Buku Mengubah Makna Pendidikan
Esensi dari pendidikan bukan terletak pada kemampuan menghafal, melainkan pada pembentukan cara berpikir kritis dan punya mimpi yang besar. Buku memiliki peran penting untuk membentuk cara pandang dan keyakinan kita. Dalam buku Dream: Seni Mewujudkan Mimpi, Didi Junaedi menekankan bahwa buku adalah sahabat terbaik bagi siapa pun yang memiliki cita-cita. Buku bukan hanya tempat menyimpan ilmu, melainkan juga mentor kehidupan yang menumbuhkan rasa percaya diri. Dari situlah keberanian untuk bermimpi besar tumbuh.
Saya teringat pengalaman saat mengajar di sebuah yayasan yang mendampingi siswa dari keluarga dengan keterbatasan ekonomi. Awalnya, salah satu siswa tampak enggan belajar. Namun, segalanya berubah ketika saya mengenalkannya pada novel Laskar Pelangi karya Andrea Hirata. Tokoh Ikal—anak dari keluarga sederhana di Belitung—tetap bersemangat menuntut ilmu meski harus belajar di sekolah yang serba terbatas.
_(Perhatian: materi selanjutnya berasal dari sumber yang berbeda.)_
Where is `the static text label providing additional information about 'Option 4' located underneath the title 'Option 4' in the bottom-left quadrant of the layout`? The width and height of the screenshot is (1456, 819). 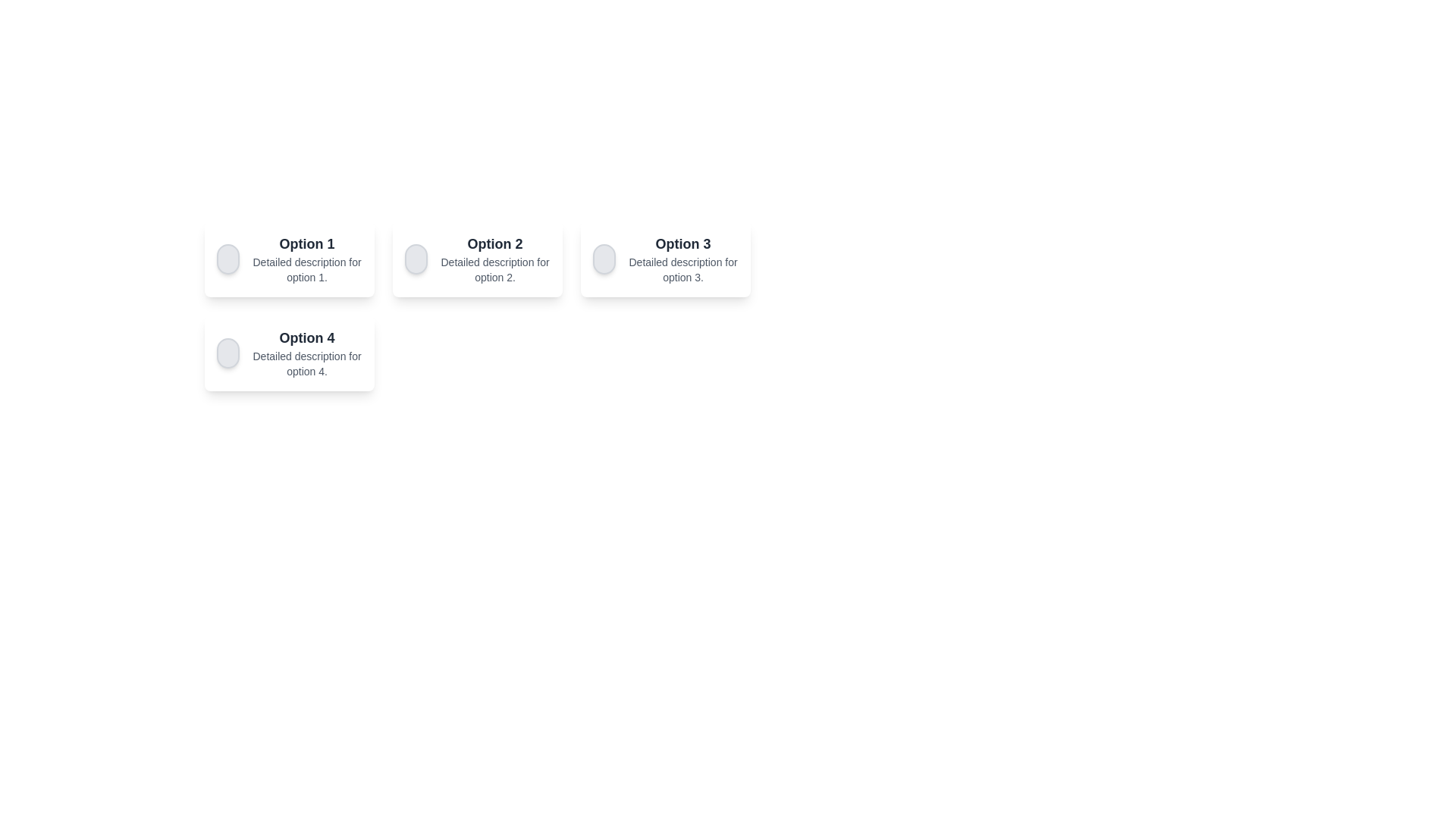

Kisah itu menyentuh hati siswa saya. Ia mulai mau mengerjakan tugas waktu itu dan menyatakan keinginannya menjadi guru. “Aku mau seperti Ikal kak, yang tetap belajar meski hidupnya sulit,” katanya. Kalimat sederhana itu menyimpan kekuatan besar dorongan dari dalam diri yang selama ini tersembunyi.
Motivasi membaca memang beragam. Ada yang lahir dari rasa ingin tahu, terutama pada anak-anak yang bercita-cita menjadi dokter, guru, atau pemimpin. Ada pula yang dipicu oleh harapan akan masa depan yang lebih baik secara ekonomi. Ini sejalan dengan teori harapan-nilai dalam psikologi pendidikan yang menyatakan bahwa seseorang akan terdorong belajar jika ia percaya bahwa usahanya bernilai dan akan membuahkan hasil.
Data Kemendikbudristek tahun 2021 mendukung hal ini: siswa yang rutin membaca menunjukkan peningkatan motivasi belajar hingga 28%, berdasarkan survei terhadap 10.000 siswa SD dan SMP (Jurnal Pendidikan Indonesia, Vol. 10 No. 2).
Membaca sebagai Modal Kultural
Dari sudut pandang sosiologi pendidikan, membaca bukan hanya soal mengenal huruf dan kata. Ia adalah bagian dari warisan budaya yang tak terlihat—modal kultural yang dibentuk melalui kebiasaan belajar, nilai-nilai, dan cara berpikir. Bourdieu menyebutnya sebagai kekayaan simbolik yang membantu individu memahami dan menavigasi dunia sosialnya.